Data for processing:
========================
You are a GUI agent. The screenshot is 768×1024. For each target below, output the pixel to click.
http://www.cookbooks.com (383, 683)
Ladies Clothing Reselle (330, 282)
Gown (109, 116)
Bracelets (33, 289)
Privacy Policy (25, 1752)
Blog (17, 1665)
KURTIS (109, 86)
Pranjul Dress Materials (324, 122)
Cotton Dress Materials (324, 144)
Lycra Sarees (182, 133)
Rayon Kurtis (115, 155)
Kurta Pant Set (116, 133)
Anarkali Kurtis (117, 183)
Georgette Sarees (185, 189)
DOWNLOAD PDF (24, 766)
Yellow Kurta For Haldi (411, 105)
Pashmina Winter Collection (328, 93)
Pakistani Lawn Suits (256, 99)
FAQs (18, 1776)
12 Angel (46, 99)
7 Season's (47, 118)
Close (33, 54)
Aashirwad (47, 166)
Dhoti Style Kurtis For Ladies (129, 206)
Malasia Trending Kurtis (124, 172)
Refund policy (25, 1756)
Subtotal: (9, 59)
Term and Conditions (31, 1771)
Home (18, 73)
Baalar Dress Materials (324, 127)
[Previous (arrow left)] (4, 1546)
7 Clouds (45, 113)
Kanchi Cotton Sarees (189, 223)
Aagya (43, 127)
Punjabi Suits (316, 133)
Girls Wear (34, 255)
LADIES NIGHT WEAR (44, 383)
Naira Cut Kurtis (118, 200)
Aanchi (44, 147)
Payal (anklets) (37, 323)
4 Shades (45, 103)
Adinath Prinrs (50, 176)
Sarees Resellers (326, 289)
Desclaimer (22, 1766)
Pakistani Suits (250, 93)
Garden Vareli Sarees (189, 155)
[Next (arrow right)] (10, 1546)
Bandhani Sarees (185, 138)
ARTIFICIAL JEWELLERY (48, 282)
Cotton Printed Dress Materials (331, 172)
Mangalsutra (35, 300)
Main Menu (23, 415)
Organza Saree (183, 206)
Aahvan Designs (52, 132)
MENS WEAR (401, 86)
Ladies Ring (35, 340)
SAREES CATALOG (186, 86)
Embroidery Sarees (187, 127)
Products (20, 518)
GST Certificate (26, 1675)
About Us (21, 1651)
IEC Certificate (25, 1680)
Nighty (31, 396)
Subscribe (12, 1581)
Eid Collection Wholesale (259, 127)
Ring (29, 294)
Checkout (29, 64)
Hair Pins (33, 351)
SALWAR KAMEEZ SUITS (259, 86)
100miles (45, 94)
========================
Aim of the task:
Copy exactly, and only, the lines from the line that contains "Main Menu (23, 415)" through the end of the data above.

Answer to the exercise:
Main Menu (23, 415)
Organza Saree (183, 206)
Aahvan Designs (52, 132)
MENS WEAR (401, 86)
Ladies Ring (35, 340)
SAREES CATALOG (186, 86)
Embroidery Sarees (187, 127)
Products (20, 518)
GST Certificate (26, 1675)
About Us (21, 1651)
IEC Certificate (25, 1680)
Nighty (31, 396)
Subscribe (12, 1581)
Eid Collection Wholesale (259, 127)
Ring (29, 294)
Checkout (29, 64)
Hair Pins (33, 351)
SALWAR KAMEEZ SUITS (259, 86)
100miles (45, 94)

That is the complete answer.